Maybe I'm splitting hairs here but I was thinking of using the frequency in the 
views. Maybe above some number of view = 1, below = 0.

In any case this just seems like a different way of constructing A, no?

On Feb 10, 2013, at 9:36 AM, Ted Dunning <ted.dunn...@gmail.com> wrote:

Actually treating the different interactions separately can lead to very
good recommendations.  The only issue is that the interactions are no
longer dyadic.

If you think about it, having two different kinds of interactions is like
adjoining interaction matrices for the two different kinds of interaction.
Suppose that you have user x views in matrix A and you have user x
purchases in matrix B.  The complete interaction matrix of user x (views +
purchases) is [A | B].

□ □ □ □ □

Exercise requirements — Rewrite the stretch of the email excerpt from "Maybe I'm splitting" through "kinds of interaction.", substituting "events" for "interactions".

Information supplied —
□ □ □ □ □

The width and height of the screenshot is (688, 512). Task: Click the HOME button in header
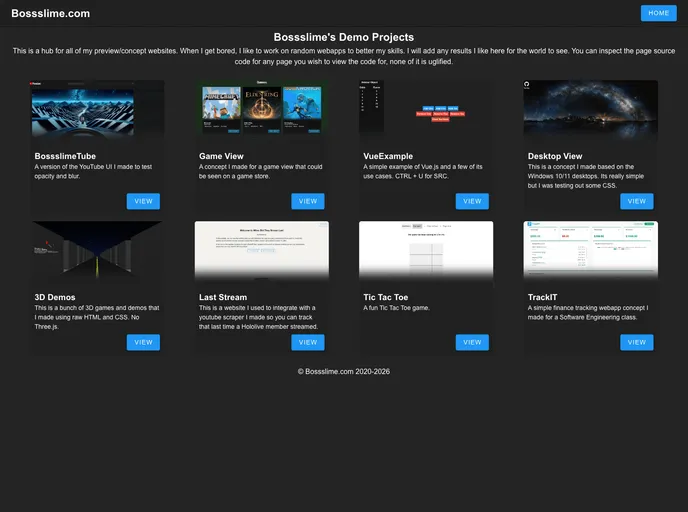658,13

□ □ □ □ □

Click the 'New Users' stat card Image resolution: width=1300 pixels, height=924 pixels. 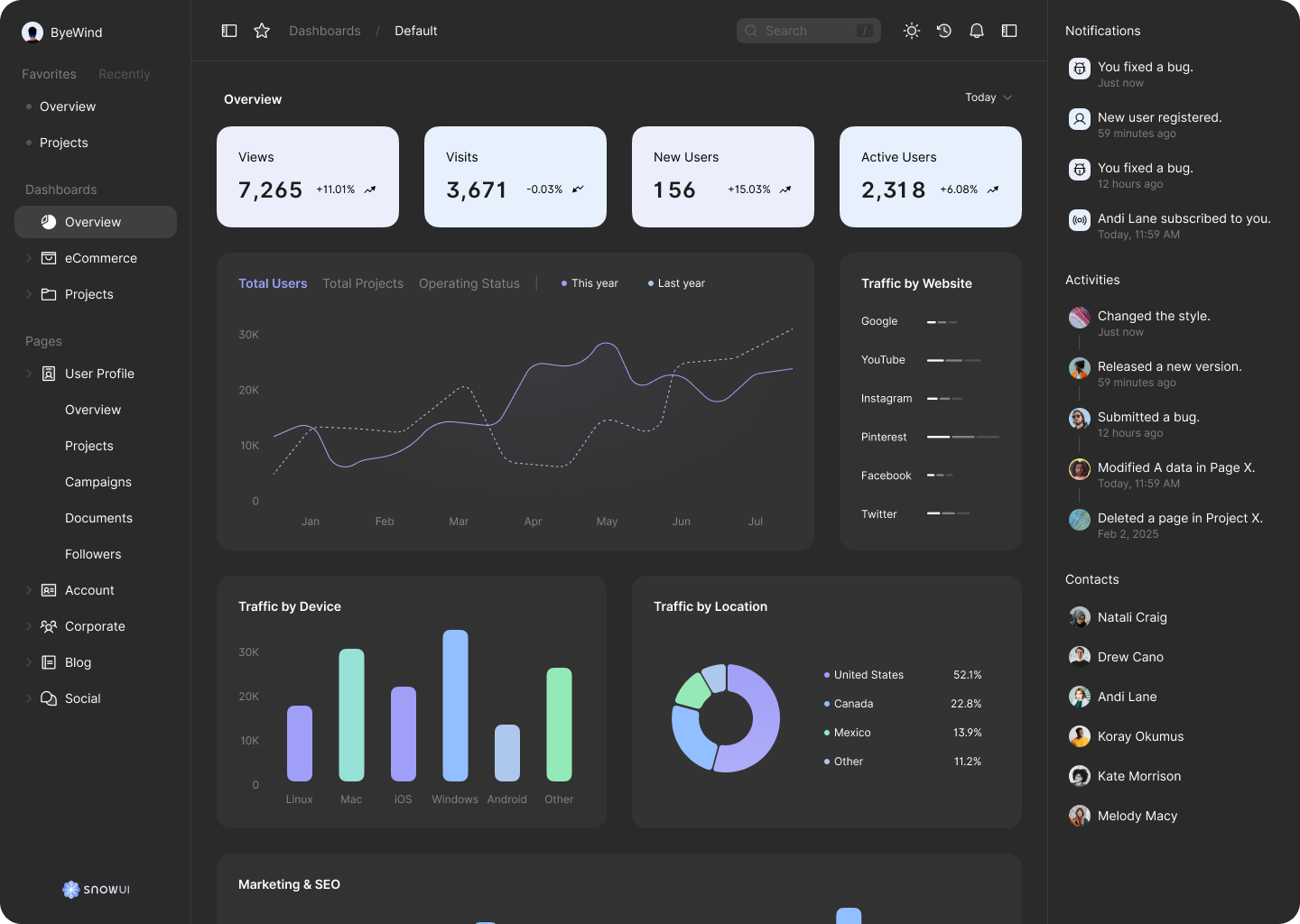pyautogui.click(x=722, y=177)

□ □ □ □ □

Reply —
Maybe I'm splitting hairs here but I was thinking of using the frequency in the 
views. Maybe above some number of view = 1, below = 0.

In any case this just seems like a different way of constructing A, no?

On Feb 10, 2013, at 9:36 AM, Ted Dunning <ted.dunn...@gmail.com> wrote:

Actually treating the different events separately can lead to very
good recommendations.  The only issue is that the events are no
longer dyadic.

If you think about it, having two different kinds of events is like
adjoining interaction matrices for the two different kinds of interaction.